What is being asked: Return the data below exactly, but only from the line containing "Click the SET-FX" through the line containing "Screen dimensions: 469x476", with both of those lines included.

Working data:
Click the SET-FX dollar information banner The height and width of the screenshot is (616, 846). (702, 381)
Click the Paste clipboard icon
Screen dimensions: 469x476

...

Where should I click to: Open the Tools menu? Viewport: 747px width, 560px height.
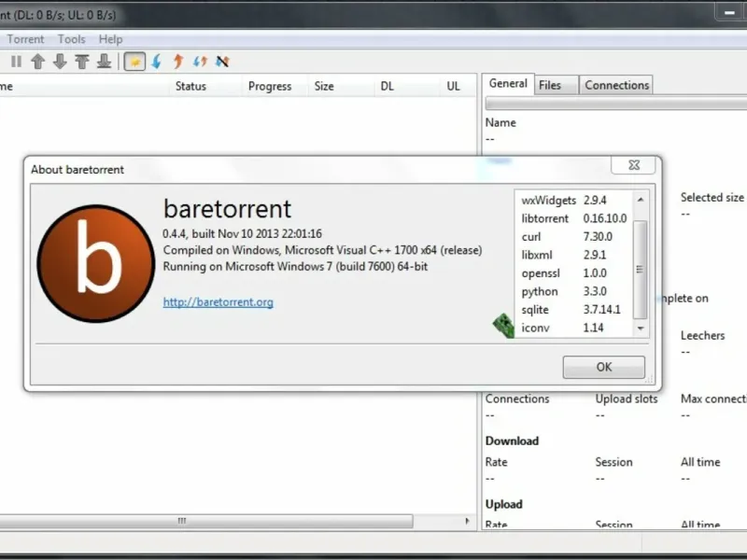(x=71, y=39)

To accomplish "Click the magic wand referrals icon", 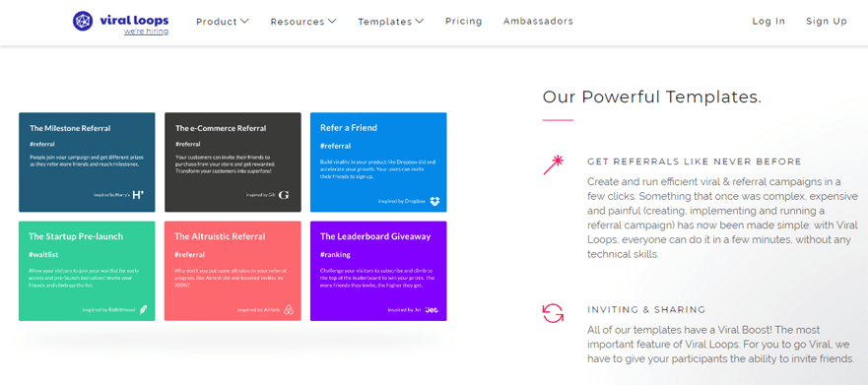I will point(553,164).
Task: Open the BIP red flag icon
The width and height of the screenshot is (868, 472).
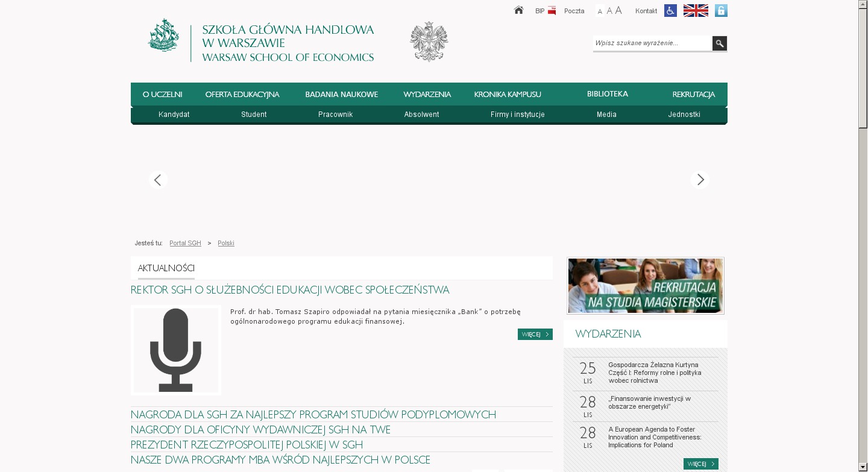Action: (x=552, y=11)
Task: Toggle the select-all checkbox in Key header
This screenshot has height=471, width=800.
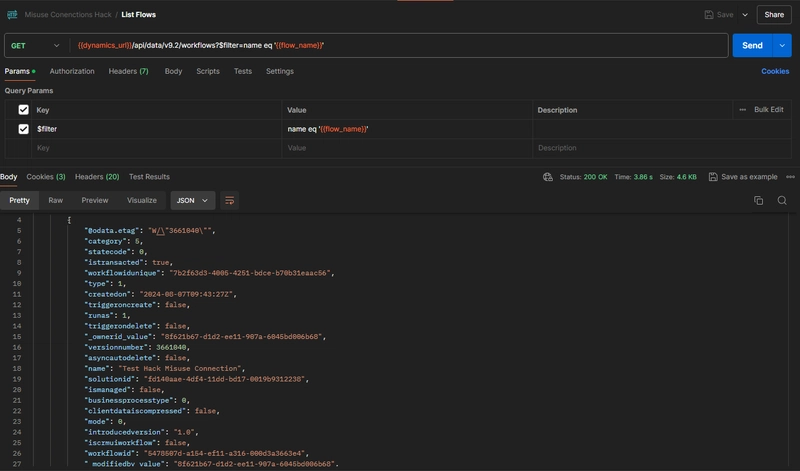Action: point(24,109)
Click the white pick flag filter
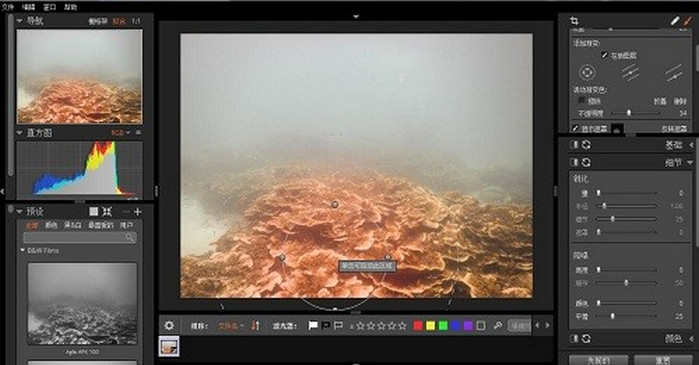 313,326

Answer for this exercise:
Click the SET-FX dollar information banner The height and width of the screenshot is (616, 846). (702, 381)
Click the Paste clipboard icon
Screen dimensions: 469x476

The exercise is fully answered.